** Exercise description **
Only the lines from the one that contains "Where should I" to the last line below, both included, should be transcribed. Pictures stay out of the copy.

Pixel coordinate grounding data:
---

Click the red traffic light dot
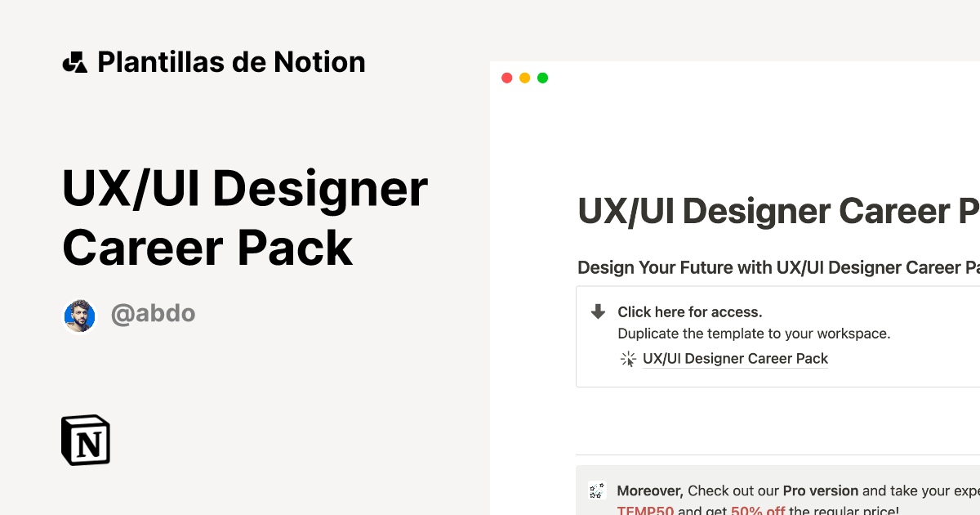Screen dimensions: 980x515 506,77
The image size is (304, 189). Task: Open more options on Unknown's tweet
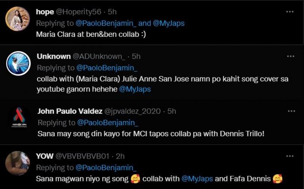pyautogui.click(x=291, y=56)
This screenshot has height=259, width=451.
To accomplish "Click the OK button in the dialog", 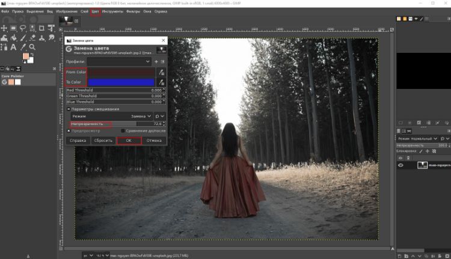I will 129,141.
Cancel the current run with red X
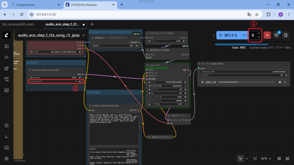The image size is (294, 165). click(x=267, y=35)
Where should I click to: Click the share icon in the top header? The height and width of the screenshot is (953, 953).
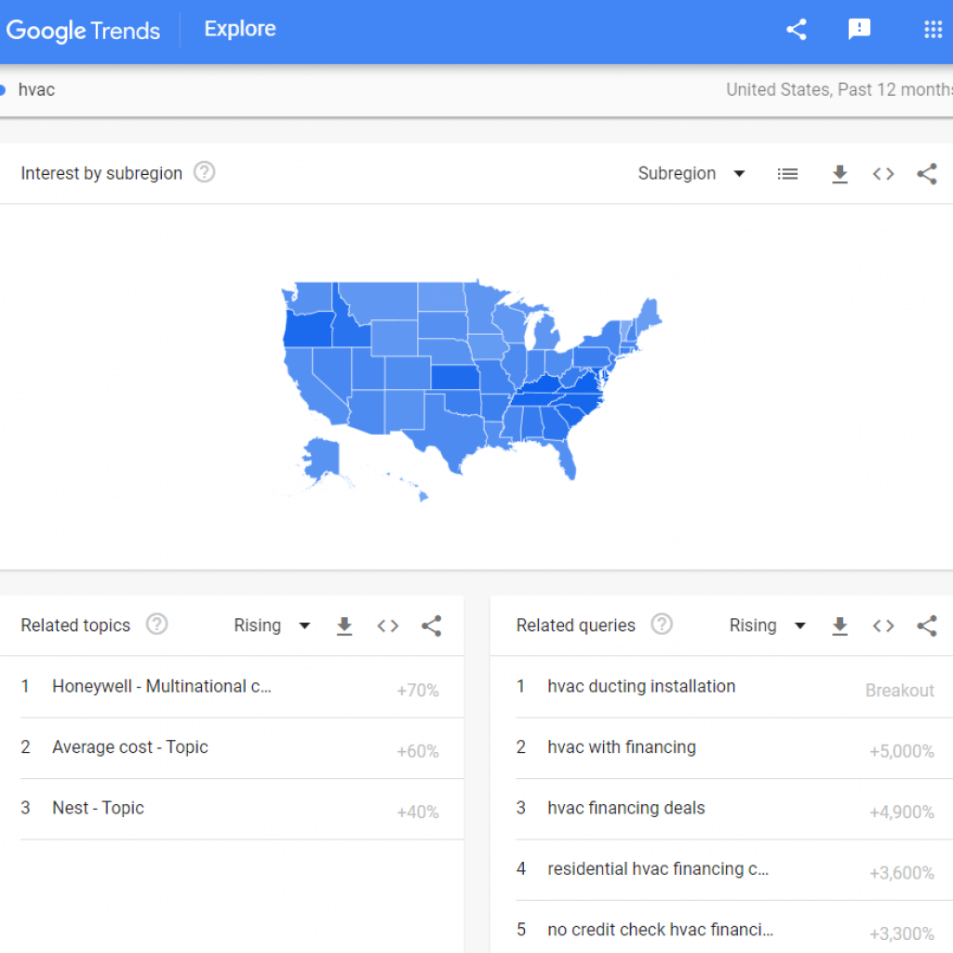pos(796,30)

---

** Reply to the exercise **
Where should I click to: Click the share icon in the top header? The height and width of the screenshot is (953, 953).
pos(796,30)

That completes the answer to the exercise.